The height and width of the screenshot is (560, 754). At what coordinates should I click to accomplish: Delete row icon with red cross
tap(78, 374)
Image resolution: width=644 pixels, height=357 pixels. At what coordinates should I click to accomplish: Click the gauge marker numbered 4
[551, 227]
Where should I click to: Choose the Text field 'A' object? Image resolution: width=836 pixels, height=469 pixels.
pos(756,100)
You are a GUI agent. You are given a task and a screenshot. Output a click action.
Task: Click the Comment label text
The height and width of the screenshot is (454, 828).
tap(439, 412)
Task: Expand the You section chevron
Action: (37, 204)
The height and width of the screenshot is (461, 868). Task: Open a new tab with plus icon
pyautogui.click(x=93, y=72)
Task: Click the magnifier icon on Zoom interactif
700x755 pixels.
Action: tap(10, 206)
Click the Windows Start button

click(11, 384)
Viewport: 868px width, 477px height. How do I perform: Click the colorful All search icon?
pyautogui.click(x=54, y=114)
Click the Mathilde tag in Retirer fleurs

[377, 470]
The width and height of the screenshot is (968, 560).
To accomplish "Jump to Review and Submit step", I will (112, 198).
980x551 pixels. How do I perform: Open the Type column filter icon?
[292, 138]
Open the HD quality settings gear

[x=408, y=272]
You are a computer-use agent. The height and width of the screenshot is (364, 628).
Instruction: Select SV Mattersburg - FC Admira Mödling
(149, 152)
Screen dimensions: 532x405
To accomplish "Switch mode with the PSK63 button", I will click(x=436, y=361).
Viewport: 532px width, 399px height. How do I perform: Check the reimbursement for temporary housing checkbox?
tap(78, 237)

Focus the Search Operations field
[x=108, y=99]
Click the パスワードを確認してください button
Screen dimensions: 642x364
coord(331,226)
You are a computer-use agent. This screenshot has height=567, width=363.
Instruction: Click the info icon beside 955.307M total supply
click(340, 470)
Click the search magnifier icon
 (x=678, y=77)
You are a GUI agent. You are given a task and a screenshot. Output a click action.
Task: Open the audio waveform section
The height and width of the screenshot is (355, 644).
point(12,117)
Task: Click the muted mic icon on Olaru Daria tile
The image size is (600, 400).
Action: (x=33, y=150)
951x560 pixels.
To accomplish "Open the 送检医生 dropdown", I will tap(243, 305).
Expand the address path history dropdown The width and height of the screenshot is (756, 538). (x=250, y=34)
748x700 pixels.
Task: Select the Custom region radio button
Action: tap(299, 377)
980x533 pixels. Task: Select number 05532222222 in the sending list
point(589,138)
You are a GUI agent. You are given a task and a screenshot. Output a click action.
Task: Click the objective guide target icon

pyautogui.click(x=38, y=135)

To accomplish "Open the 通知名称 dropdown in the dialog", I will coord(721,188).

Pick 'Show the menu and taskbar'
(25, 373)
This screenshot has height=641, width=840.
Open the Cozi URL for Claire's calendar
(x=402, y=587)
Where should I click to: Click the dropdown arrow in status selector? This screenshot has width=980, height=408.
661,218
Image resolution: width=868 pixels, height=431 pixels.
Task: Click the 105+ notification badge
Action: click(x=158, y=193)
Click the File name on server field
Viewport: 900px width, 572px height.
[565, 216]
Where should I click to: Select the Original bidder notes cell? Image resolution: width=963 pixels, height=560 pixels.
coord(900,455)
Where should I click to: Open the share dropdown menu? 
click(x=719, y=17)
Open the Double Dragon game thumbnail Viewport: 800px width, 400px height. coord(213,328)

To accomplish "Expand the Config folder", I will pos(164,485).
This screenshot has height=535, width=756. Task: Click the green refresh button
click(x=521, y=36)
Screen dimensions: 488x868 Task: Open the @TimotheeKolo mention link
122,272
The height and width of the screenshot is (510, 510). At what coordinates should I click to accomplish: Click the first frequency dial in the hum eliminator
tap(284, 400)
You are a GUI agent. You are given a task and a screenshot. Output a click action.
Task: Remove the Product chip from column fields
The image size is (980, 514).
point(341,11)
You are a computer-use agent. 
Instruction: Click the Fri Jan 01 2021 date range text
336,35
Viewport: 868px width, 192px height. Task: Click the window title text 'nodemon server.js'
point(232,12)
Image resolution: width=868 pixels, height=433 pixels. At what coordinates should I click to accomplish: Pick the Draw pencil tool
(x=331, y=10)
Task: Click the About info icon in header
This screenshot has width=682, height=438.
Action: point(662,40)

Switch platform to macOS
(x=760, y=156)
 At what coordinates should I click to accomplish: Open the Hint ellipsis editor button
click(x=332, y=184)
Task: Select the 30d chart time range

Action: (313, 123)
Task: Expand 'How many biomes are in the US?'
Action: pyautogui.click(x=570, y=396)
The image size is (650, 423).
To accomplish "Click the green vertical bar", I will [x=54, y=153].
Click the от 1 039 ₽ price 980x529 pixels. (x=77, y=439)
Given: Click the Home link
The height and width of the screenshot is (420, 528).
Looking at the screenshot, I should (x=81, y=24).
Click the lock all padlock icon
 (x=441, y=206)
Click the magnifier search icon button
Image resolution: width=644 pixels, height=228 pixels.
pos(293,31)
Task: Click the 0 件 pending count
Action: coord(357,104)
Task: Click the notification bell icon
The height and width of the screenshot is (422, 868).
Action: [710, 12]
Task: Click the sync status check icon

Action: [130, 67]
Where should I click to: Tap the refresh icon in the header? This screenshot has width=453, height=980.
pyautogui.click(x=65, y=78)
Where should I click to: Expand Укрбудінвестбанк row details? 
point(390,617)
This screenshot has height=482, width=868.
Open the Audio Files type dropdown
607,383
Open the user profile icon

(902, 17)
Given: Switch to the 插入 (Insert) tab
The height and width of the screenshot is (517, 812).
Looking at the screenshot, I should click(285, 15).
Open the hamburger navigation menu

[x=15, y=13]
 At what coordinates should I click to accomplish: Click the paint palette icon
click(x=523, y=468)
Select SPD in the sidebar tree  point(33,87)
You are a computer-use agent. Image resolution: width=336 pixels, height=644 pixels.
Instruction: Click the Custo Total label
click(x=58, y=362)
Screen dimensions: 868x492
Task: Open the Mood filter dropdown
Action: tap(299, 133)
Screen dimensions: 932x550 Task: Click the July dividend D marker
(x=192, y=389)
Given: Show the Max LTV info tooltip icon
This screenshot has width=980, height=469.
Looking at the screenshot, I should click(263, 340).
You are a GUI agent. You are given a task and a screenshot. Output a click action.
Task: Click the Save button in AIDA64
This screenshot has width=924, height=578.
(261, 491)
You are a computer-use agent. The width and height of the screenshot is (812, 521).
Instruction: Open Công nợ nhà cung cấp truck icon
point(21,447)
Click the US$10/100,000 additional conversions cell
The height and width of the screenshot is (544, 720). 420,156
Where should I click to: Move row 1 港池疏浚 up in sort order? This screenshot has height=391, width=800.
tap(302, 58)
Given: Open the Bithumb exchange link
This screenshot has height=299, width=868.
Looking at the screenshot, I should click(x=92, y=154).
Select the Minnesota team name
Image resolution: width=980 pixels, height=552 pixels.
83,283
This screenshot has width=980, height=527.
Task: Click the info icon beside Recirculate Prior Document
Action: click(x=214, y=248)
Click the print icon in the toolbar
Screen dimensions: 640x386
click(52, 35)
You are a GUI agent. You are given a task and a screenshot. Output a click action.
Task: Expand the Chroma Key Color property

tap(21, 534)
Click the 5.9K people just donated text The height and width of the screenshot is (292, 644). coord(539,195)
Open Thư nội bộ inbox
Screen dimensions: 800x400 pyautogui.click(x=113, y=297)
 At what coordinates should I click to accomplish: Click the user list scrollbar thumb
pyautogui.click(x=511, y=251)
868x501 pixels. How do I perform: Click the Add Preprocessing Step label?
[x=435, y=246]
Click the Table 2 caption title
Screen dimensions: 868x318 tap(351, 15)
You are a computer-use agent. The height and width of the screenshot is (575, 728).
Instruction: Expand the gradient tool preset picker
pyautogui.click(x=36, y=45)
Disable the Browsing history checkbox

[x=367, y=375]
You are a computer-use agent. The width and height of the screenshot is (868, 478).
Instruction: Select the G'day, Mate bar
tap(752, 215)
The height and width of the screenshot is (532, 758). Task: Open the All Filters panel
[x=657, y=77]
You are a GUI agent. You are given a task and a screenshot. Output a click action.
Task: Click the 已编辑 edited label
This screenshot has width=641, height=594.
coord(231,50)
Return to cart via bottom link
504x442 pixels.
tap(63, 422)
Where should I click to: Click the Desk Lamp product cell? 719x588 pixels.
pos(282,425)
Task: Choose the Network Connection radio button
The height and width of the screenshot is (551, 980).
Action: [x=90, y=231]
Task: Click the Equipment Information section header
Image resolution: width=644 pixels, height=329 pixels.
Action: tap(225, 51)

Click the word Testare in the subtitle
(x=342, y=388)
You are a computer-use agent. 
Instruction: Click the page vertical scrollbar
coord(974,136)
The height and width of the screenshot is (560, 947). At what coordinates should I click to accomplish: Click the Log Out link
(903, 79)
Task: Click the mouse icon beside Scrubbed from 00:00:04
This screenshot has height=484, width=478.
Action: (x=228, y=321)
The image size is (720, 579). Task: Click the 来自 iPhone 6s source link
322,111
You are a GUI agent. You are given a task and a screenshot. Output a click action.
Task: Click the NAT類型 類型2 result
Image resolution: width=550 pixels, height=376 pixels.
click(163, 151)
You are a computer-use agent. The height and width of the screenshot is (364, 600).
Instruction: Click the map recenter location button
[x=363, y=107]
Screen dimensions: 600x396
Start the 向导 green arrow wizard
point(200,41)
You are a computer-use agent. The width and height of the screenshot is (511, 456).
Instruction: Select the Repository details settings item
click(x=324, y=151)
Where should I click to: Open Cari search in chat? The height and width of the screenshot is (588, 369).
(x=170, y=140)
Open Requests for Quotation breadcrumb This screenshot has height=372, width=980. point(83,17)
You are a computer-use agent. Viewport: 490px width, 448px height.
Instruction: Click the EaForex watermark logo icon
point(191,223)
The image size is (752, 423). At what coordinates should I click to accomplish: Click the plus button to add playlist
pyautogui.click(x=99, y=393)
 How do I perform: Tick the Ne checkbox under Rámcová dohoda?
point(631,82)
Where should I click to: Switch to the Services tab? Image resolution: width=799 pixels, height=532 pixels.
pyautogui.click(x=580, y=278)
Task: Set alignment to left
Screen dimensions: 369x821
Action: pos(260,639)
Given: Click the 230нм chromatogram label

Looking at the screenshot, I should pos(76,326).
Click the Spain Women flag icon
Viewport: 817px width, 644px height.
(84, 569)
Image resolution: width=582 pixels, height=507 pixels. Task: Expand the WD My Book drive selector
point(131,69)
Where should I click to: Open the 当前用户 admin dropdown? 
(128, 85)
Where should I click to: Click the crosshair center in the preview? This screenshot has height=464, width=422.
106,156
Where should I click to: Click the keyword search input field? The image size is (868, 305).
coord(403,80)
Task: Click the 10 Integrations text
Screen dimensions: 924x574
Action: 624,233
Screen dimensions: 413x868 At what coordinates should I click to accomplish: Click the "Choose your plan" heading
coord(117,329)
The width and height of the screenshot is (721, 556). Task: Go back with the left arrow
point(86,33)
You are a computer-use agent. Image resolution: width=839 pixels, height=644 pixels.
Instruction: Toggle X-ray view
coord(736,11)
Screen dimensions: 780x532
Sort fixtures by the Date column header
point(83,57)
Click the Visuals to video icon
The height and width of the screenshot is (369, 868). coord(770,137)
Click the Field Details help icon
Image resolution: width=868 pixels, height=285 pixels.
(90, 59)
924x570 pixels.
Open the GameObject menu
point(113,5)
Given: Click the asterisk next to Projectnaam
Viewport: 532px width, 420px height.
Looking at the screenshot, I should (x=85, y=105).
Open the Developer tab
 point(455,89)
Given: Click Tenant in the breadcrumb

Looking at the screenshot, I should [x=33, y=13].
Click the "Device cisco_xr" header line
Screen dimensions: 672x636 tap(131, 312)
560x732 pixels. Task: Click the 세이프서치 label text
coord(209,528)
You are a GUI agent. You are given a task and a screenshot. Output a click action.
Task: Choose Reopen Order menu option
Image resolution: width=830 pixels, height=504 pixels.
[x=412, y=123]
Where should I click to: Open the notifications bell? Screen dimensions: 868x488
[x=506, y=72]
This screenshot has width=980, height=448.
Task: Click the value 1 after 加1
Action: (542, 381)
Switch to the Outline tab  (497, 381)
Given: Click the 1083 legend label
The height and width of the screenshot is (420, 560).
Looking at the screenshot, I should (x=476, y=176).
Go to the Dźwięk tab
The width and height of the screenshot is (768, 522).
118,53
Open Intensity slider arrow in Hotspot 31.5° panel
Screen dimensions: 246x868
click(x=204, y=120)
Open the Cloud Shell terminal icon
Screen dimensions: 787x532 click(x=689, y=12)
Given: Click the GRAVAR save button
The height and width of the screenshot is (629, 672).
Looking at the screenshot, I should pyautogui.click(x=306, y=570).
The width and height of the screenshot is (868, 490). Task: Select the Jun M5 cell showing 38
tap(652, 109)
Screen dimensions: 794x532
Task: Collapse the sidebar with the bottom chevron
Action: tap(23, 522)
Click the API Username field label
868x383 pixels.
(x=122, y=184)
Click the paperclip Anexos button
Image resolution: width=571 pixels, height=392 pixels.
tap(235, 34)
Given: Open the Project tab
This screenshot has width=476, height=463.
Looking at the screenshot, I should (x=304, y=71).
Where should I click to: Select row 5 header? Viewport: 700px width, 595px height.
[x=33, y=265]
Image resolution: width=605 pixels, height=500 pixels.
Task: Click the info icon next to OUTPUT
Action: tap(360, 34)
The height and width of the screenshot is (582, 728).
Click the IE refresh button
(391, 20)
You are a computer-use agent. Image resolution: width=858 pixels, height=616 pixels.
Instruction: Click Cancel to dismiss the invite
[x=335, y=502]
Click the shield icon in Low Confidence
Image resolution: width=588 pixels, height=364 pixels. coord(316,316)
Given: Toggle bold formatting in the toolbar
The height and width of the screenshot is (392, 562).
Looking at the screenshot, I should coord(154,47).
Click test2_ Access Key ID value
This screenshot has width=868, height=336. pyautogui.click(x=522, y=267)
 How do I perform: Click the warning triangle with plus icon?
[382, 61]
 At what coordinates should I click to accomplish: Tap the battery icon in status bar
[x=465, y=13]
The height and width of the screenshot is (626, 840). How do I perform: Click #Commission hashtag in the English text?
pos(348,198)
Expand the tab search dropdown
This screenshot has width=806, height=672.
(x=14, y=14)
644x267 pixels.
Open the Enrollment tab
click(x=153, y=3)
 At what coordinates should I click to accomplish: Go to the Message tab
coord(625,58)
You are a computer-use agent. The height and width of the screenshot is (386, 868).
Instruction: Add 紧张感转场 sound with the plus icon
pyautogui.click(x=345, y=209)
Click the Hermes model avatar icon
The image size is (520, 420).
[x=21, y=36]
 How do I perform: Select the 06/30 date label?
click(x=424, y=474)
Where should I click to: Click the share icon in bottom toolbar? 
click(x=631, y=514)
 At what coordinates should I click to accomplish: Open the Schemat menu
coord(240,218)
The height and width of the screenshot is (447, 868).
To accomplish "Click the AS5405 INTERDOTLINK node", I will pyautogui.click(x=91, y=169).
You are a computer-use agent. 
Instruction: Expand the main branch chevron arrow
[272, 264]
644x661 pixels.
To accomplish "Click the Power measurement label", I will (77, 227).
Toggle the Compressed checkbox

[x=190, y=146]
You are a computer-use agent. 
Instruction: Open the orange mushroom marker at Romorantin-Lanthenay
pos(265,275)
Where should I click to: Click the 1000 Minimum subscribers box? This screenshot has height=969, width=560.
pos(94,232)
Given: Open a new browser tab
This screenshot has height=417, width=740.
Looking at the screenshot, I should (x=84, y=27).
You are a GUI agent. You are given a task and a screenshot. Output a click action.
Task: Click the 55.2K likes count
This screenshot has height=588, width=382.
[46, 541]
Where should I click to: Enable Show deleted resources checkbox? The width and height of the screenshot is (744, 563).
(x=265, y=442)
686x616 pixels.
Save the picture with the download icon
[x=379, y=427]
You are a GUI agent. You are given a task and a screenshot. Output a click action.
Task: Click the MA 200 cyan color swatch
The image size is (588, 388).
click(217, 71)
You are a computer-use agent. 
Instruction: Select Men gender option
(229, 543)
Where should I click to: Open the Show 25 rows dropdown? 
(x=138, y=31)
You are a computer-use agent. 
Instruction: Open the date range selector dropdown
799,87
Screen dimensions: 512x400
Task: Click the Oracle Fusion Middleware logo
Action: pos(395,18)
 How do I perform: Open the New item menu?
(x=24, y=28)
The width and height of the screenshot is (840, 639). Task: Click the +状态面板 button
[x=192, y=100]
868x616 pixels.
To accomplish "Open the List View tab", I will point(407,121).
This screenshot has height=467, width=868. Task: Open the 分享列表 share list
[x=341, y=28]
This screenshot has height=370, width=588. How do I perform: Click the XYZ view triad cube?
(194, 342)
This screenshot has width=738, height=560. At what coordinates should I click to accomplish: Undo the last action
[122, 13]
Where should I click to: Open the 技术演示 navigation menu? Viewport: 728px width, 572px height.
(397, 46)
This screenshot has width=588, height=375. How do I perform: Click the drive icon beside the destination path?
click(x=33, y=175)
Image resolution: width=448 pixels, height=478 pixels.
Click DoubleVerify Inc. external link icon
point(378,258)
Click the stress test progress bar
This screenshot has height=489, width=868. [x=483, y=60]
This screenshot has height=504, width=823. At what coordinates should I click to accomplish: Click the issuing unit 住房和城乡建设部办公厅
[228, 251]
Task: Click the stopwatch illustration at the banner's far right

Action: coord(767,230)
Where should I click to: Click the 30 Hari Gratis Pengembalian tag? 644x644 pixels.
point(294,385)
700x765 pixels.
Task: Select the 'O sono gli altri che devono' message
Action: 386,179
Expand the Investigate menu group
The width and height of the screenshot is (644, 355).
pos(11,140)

━━━

Write down again, exactly as given, only the lines above that fall from the line with "Screen dimensions: 932x550" to the line with "Given: Open the Bithumb exchange link", inclusive.

◆ Output below ◆
Screen dimensions: 932x550 Task: Click the July dividend D marker
(x=192, y=389)
Given: Show the Max LTV info tooltip icon
This screenshot has width=980, height=469.
Looking at the screenshot, I should click(263, 340).
You are a GUI agent. You are given a task and a screenshot. Output a click action.
Task: Click the Save button in AIDA64
This screenshot has width=924, height=578.
(261, 491)
You are a computer-use agent. The width and height of the screenshot is (812, 521).
Instruction: Open Công nợ nhà cung cấp truck icon
point(21,447)
Click the US$10/100,000 additional conversions cell
The height and width of the screenshot is (544, 720). 420,156
Where should I click to: Move row 1 港池疏浚 up in sort order? This screenshot has height=391, width=800.
tap(302, 58)
Given: Open the Bithumb exchange link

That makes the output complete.